* Begin TEXT PASSAGE *

[e2e] Port numbers, SRV records or...?

[Noel Chiappa]

    > From: Dave Eckhardt <davide+e2e at cs.cmu.edu>

    > I'm really unsure what an "attachment point" is.

The high-level abstractions in computer science are picked for reasons that
in the end have a very strong streak of practicality (because they make it
easy for us to do things, and organize systems well, etc).

When one looks at "attachment point" this way, they also have a very
practical definition: "the thing/entity, in the entire internet, which the
system of routers deliver packets to".

To be a little more specific, it consists of a tuple: i) the identity of that
small group of routers which can deliver the packets directly to the
destination, without going through another router - the packet has to be sent
to one of these first; ii) the identity of the thing/entity to which that
router then delivers that packet. This is fundamentally a practical
definition: you get the packet to one of those routers, and then they can get
it to the ultimate destination.

To expand on i) a little (I've described it in this way, precisely because of
some of your later comments) the usual situation in actual communication
hardware is that we have things we call "physical subnets", wherein there's
an N^2 connectivity, and where packets can be delivered by lower-level (i.e.
below the internetwork layer) means from any connected station to any other.
So we identify that set of routers by identifying the physical subnet they
are attached to.


    > Saltzer himself points out that this is a troublesome concept for DIX
    > Ethernet ... with MAC addresses serving roughly but not exactly the role.

* End TEXT PASSAGE *
* Begin RECORDED INFORMATION *

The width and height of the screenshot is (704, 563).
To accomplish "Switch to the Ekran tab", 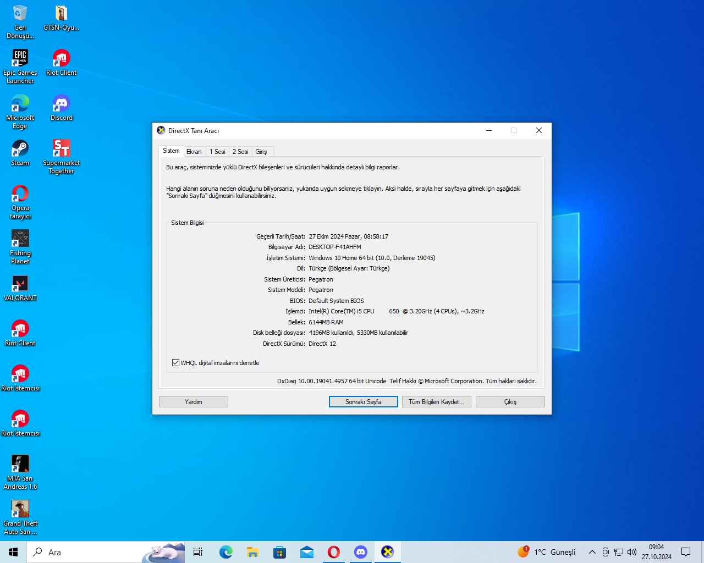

* End RECORDED INFORMATION *

TASK A:
Say whether each statement agrees with the post on attachment points, answering yes or no and quoting the deciding words: (i) an attachment point is defined as a tuple; (ii) in a physical subnet, packets between connected stations must pass through a router; (iii) the set of routers is identified by the physical subnet they are attached to.
TASK B:
According to the post on attachment points, what kind of connectivity exists within a physical subnet?
TASK C:
Return the passage of the post on attachment points starting with "To expand on" and going on through "by lower-level (i.e.".

EXPECTED ANSWER A:
(i) Yes: "it consists of a tuple"
(ii) No: "packets can be delivered by lower-level (i.e. below the internetwork layer) means from any connected station to any other"
(iii) Yes: "So we identify that set of routers by identifying the physical subnet they are attached to."

EXPECTED ANSWER B:
An N^2 connectivity.

EXPECTED ANSWER C:
To expand on i) a little (I've described it in this way, precisely because of
some of your later comments) the usual situation in actual communication
hardware is that we have things we call "physical subnets", wherein there's
an N^2 connectivity, and where packets can be delivered by lower-level (i.e.